Recorded on February 16, 2005

Location: The Heritage Foundation's Lehrman Auditorium

The recent tsunami disaster in South Asia exposed much misinformation about the strength of American generosity. In truth, 70 percent of Americans give to charity each year, and do so at far higher levels than people in other developed nations: three times as much as the British, four times as much as the French, and seven times as much as the Germans. Still, a substantial minority of Americans - more than 80 million - do not support any charitable causes. Why not?

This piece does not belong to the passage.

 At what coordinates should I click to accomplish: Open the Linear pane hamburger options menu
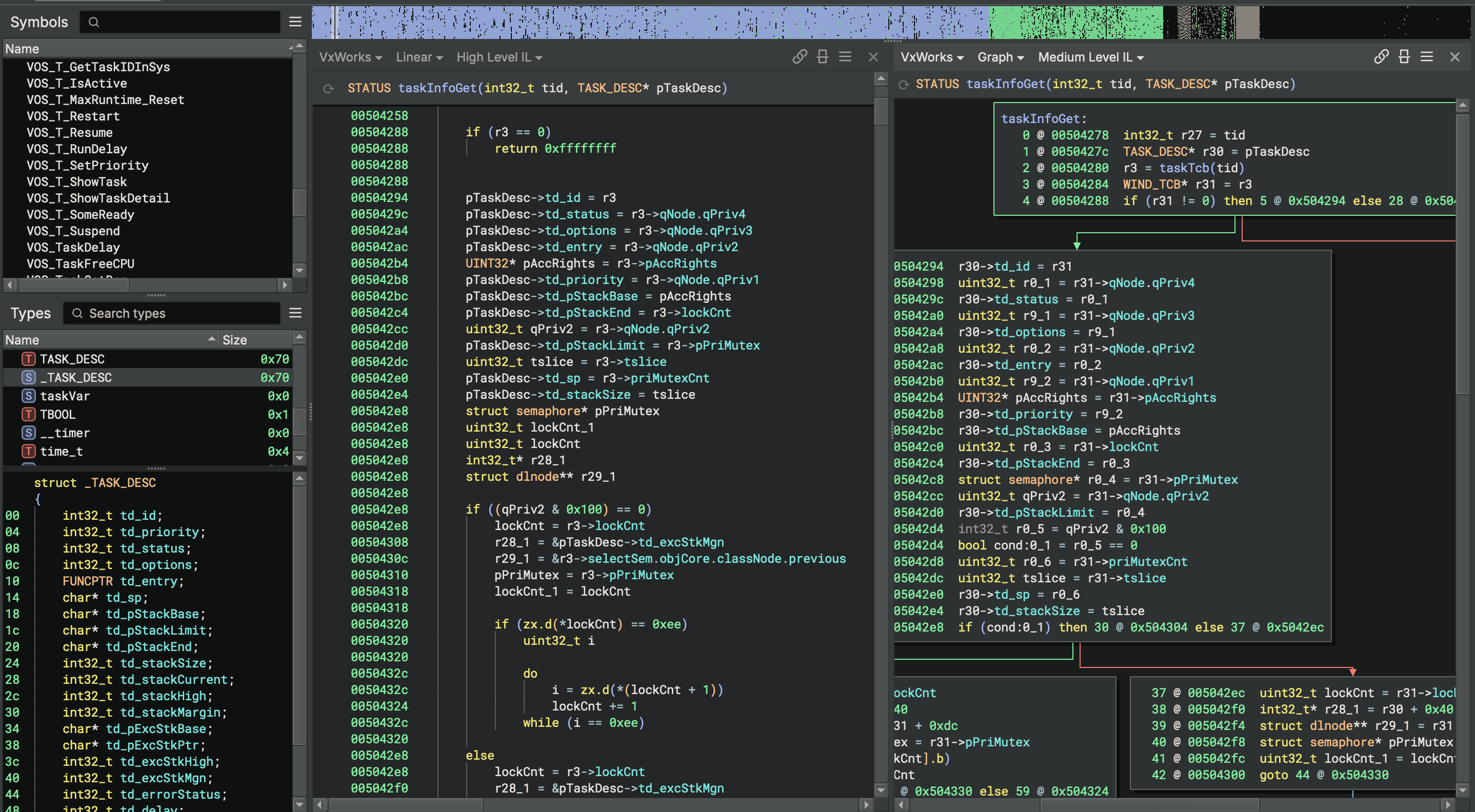[x=846, y=57]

Arthur C. Brooks, Associate Professor of Public Administration at Syracuse University's Maxwell School of Public Affairs, argues that charitable behavior is closely linked to religious practice and attitudes about the government's role in society. Americans who regularly attend houses of worship are much more likely to donate time or money - including to secular organizations - than their secularist counterparts. In addition, those who believe that government should redistribute income are far less likely to give voluntarily to help others. This helps explain why, compared to the United States, European states (mostly social democratic and secularist) see low levels of private giving. Dr. Brooks offers a stiff warning to politicians and policymakers who fail to view voluntary charity as a vital component of a healthy democracy.

Dr. Brooks, Director of the Nonprofit Studies Program at the Maxwell School, has published over 75 articles on charitable giving and nonprofit organizations, including contributions to The Public Interest, Policy Review, and the Wall Street Journal. His forthcoming book is entitled Selfishness in America.